Star Wars: The Force Awakens opening in theaters this week and the force is high at this moment. Now every store you walk into having some merchandise tie-in to the movie, and you it is the season of Holidays! So I think franchise will make selling merchandise then the sale of the movie tickets. Advance ticket sales in the United States broke all known records.
Check out the list of items and decide which item got the force with them.
Force or Empire like chowing down on some Campbell’s Soup with Yoda’s face on the can. I don’t know what they are selling and why it is connected to Star Wars. I do now want to see how Yoda taste like and you shouldn’t too.
Nothing says “Welcome to the Dark Side” like apples.

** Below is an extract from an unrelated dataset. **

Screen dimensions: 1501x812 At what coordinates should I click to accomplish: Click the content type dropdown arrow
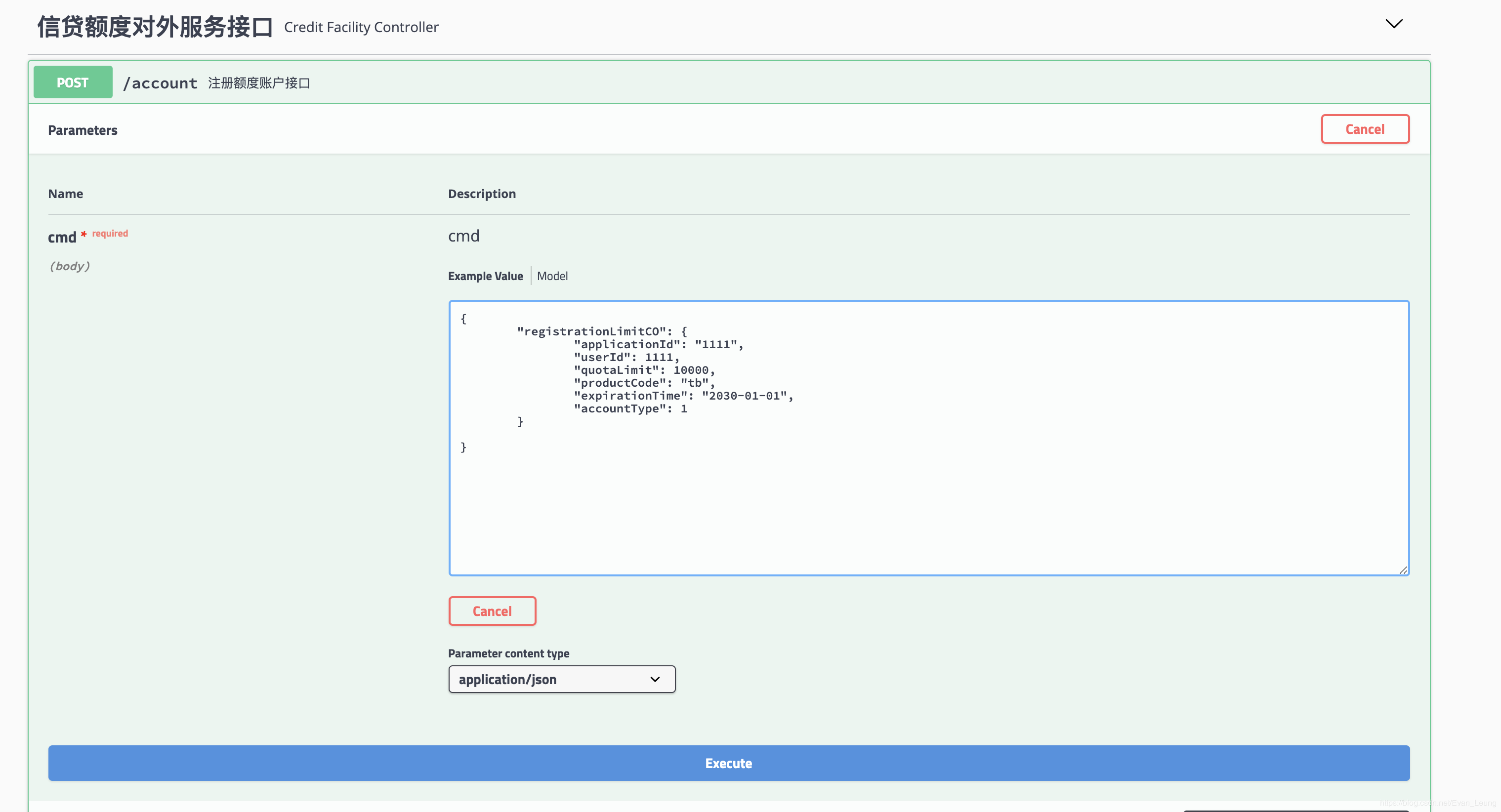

Looks like Yoda gets his own brand of produce in the form of grapes. Maybe this is his secret of old age and knowledge.
Kraft is known for getting in on the character game with their shaped macaroni in their powdered cheese sauce. They actually taste like Yoda, I can vouch for that.
Orange is the new Chewbacca. Now you can enjoy these popcorn like Chewbacca do.
General Mills scored one of the biggest marketing deals with Disney, so it’s mostly their products you’ll see Vader and Yoda’s face slapped all over with.
Welcome to the Force Side, we have cookies too.
Disney’s marketing team only approved a select few images to be used across the board for these supermarket collectibles. But hey, Dannon has some strawberry and mixed berries yogurt to get your kids into the idea of eating the gooey, fermented milk byproduct.
Yep, They have jelly beans too. Galactic colored sugary portable diabetes.
Even droids need water to survive. You’d like motor oil, or at least fusion cores.
Jell-O has gone interactive with their tie-in and is letting you make your own edible versions of Vader, Yoda, Chewbacca, C-3Po, R2D2, and a Stormtrooper! So grab your favorite flavor of the the gelatin dessert and get to cooking.